# Forum > Gaming > Homebrew Design > D&D 5e/Next Beats in 5e - Gamifying Inspiration

## solidork

I just finished listening to the Sangfielle season of Friends at the Table, and one of the things that I liked about the game they played (Heart: the City Beneath) was the "beats" system. In Heart, you select two "beats" for your character each session - these serve as a meta level indicator of things you want your character to accomplish, experience or encounter and you are rewarded with character advancement when you accomplish them. Heart isn't the first game I've encountered that does something like this (shout out to Chuubo's Quest system and CoD's aspirations) but this particular incarnation was what inspired me to cross the line into trying it in our weekly 5e game.

Rather than tie beats to advancement in 5e, we're trying out tying it to the often forgotten inspiration system. Each player wrote a selection of beats based on their personality traits, ideals, bonds, flaws or any other salient character detail they wanted to highlight. Each session we're picking three of those beats, and during play you can trigger each of them one time to immediately gain inspiration.

These are usually things you're "supposed" to get inspiration for anyways, but formalizing it this way keeps the aspects of your character that you want to highlight in the forefront of both your and the DM's mind and empowers the player to be in the driver's seat about when they get inspiration while hopefully placing limits that curb potential excesses of that kind of mindset.

It's still a work in progress; writing beats that are evocative for your character and not too narrow or too broad is definitely a skill that needs to be cultivated, and we're still working out how often you can re-use the same beats or if there should be ways to change them mid session if you get thrown a major curveball and end up with a bunch of inappropriate ones. You could argue that characters in 5e don't really need any additional help, but the actual play experience of choosing your beats and then hitting them in play for some kind of reward is very fun - maybe some other benefit would make sense.

I'll finish off with the beats I wrote for my glory paladin, Gideon Kazan. He's a former heir to a noble house who was cursed to become a Harengon, and has since joined an order of knights and gained some notoriety on the tourney scene.

-Propose something that can be learned from a defeat or failure.
-Do something impressive in front of spectators.
-Allow a grudge to complicate your life.
-Meet someone notable who has already heard of you or your exploits.
-Offer to help someone or something that is (literally or figuratively) cursed.

----------


## solidork

We're continuing to use this system and liking it - here are some of the things I've done to trigger the beats I mentioned in my first post, as well as one I have used since then.
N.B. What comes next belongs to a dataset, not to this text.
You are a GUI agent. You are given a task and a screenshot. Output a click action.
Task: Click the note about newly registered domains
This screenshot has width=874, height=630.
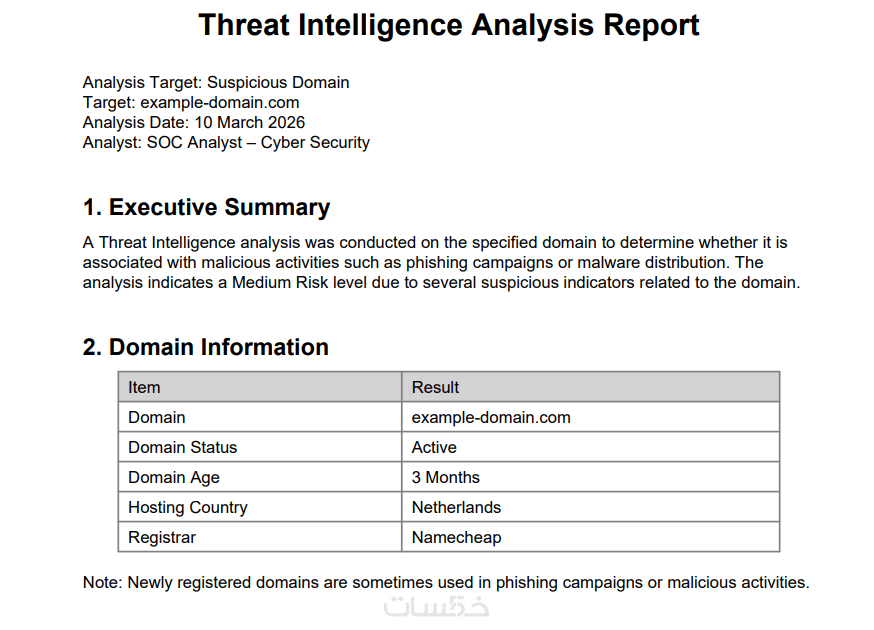point(446,582)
The grudge one and the being recognized one haven't worked out as well. 

Propose something that can be learned from a defeat or failure.
- We were fighting a very slippery spell caster, and after she escaped I pointed out what we learned that would help us in the future.
- When our bard took the wrong approach with a social interaction, I pointed out why the NPC was intimidated and angry instead of grateful.

Do something impressive in front of spectators.
- Got a high performance check while telling the story of our fight against a witch to a crowded inn; reassuring them that we had it handled and baiting a trap for the witch.
- Lifted an entire carriage on my own in front of some bandits we had captured.

Offer to help someone or something that is cursed.
- Helped a friend who was possessed by a ghost.
- Offered advice to a Harengon friend who unexpectedly became the heir to his noble house.
- Cured a bunch of werewolves.

Your status as a public figure complicates your life.
- Cornered by a reporter at a funeral.
- I needed to dye my fur in order to not be recognized for a deception plan.

----------